**TASK INSTRUCTIONS:** Please repeat the records below exactly, skipping any pictures.

**LISTED RECORDS:**
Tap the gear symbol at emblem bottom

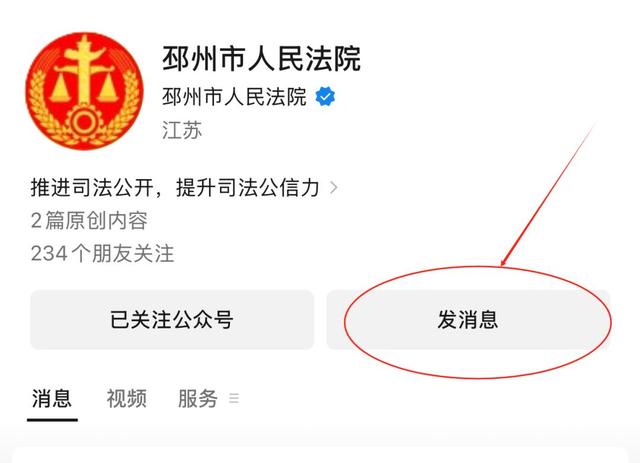tap(84, 122)
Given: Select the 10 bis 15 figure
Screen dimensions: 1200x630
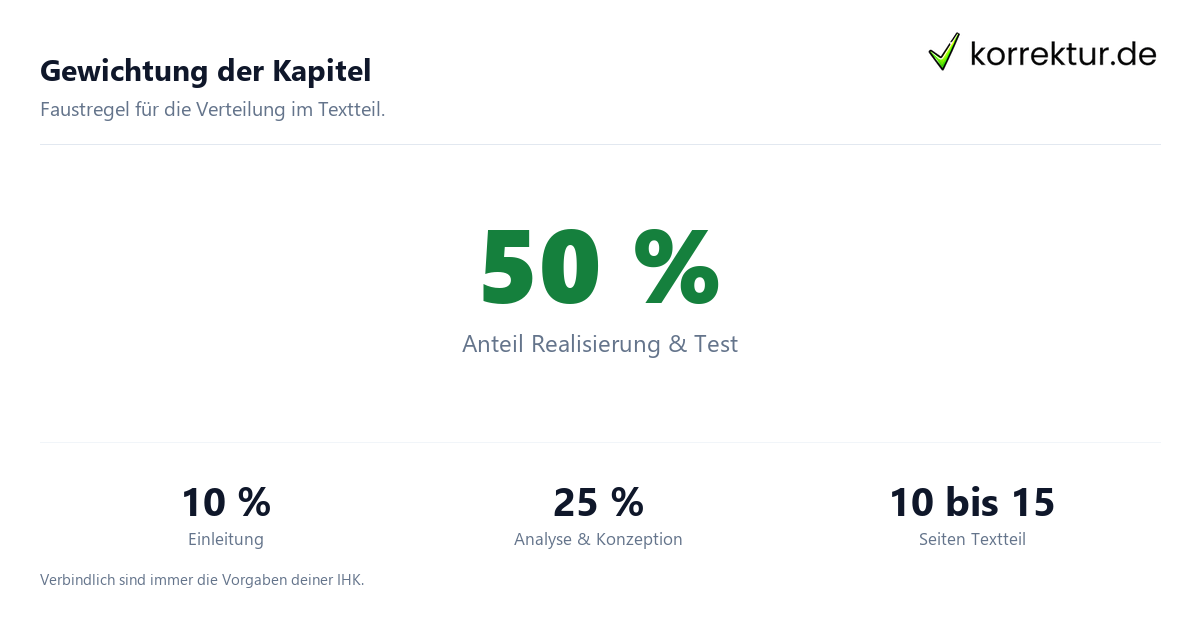Looking at the screenshot, I should [972, 502].
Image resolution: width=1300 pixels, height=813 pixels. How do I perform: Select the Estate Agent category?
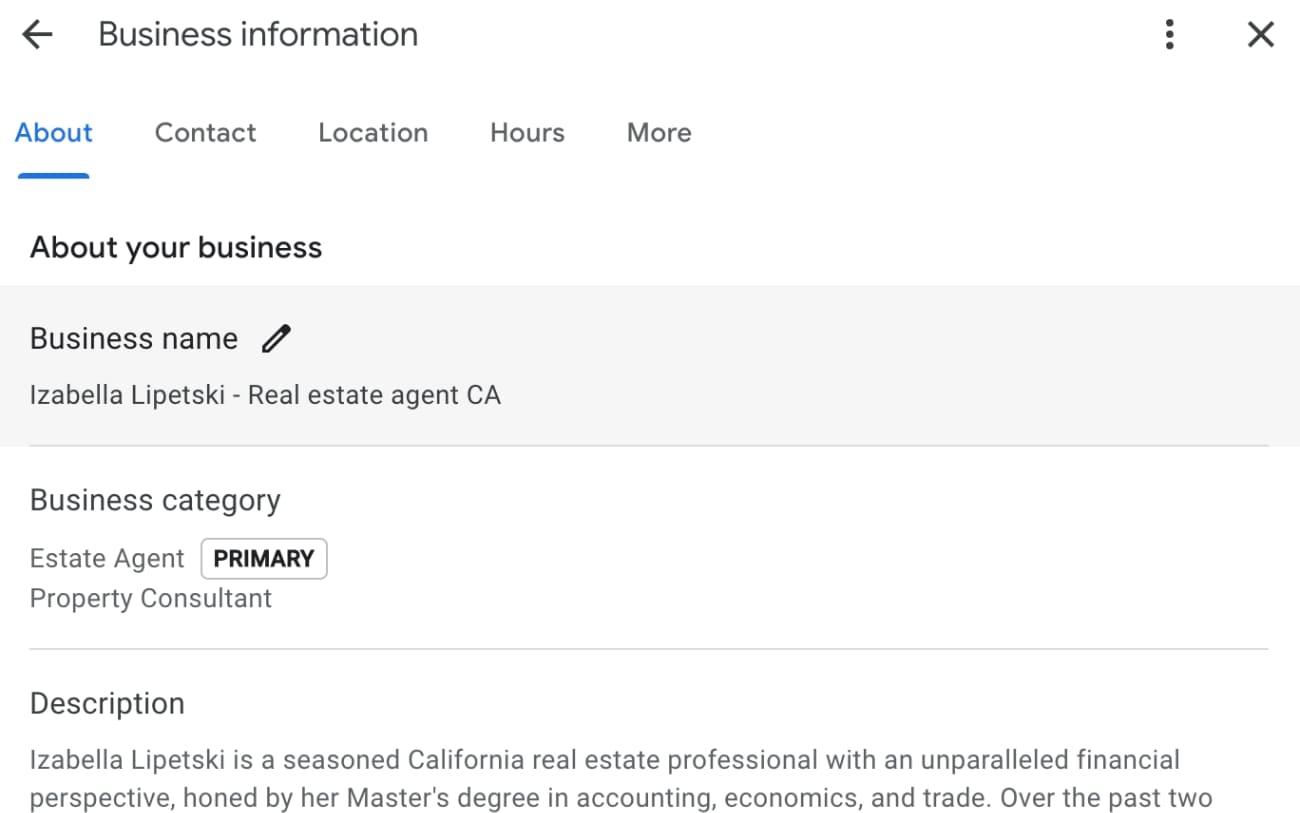click(x=107, y=559)
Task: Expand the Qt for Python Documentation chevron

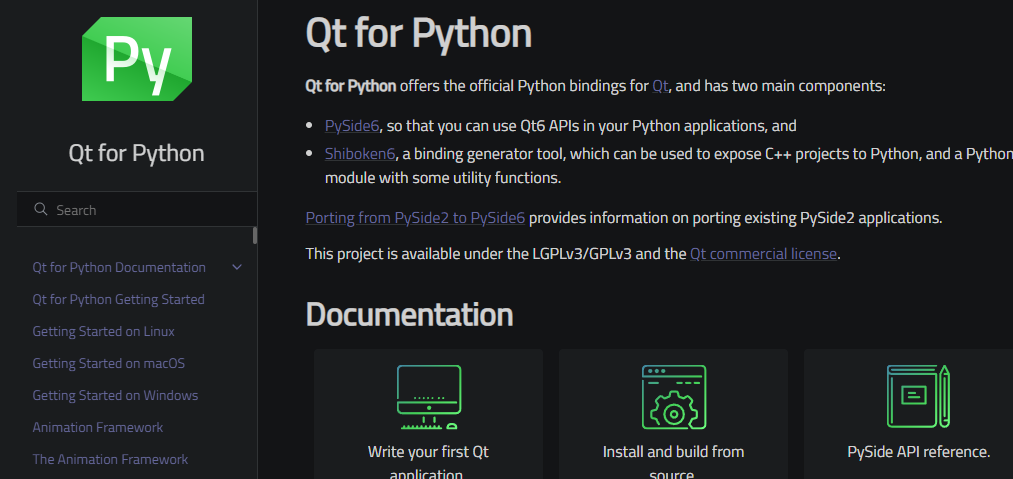Action: (x=237, y=267)
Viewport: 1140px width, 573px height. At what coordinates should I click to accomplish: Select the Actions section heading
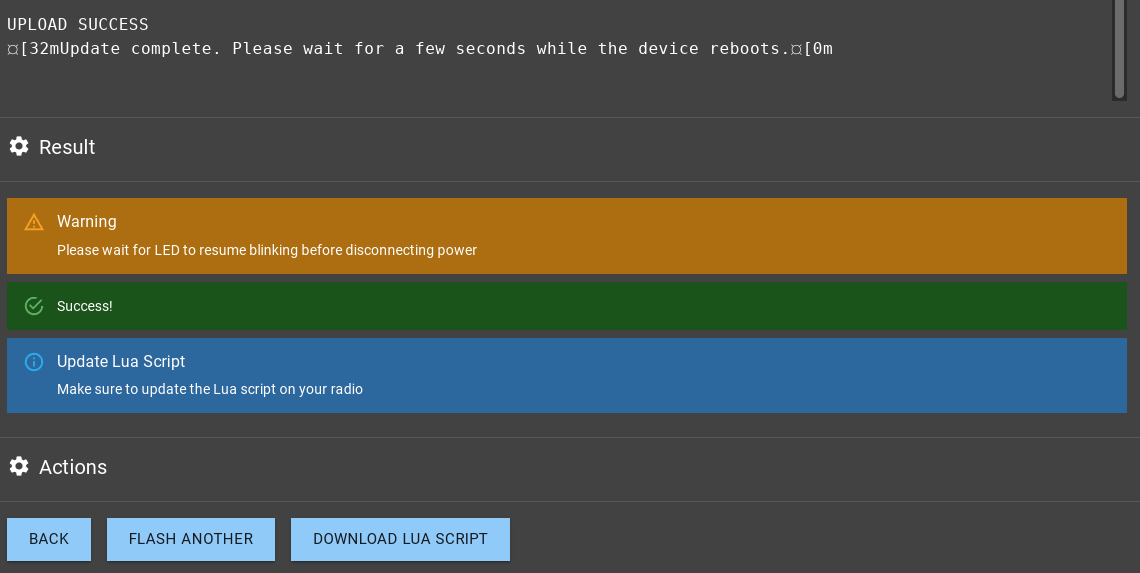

**OUTPUT BELOW:**
Tap the gear symbol at emblem bottom

tap(84, 122)
Given: Select the 10 bis 15 figure
Screen dimensions: 1200x630
Looking at the screenshot, I should [972, 502].
Image resolution: width=1300 pixels, height=813 pixels. How do I perform: Select the Estate Agent category?
click(x=107, y=559)
Task: Expand the Qt for Python Documentation chevron

Action: (x=237, y=267)
Viewport: 1140px width, 573px height. At what coordinates should I click to accomplish: Select the Actions section heading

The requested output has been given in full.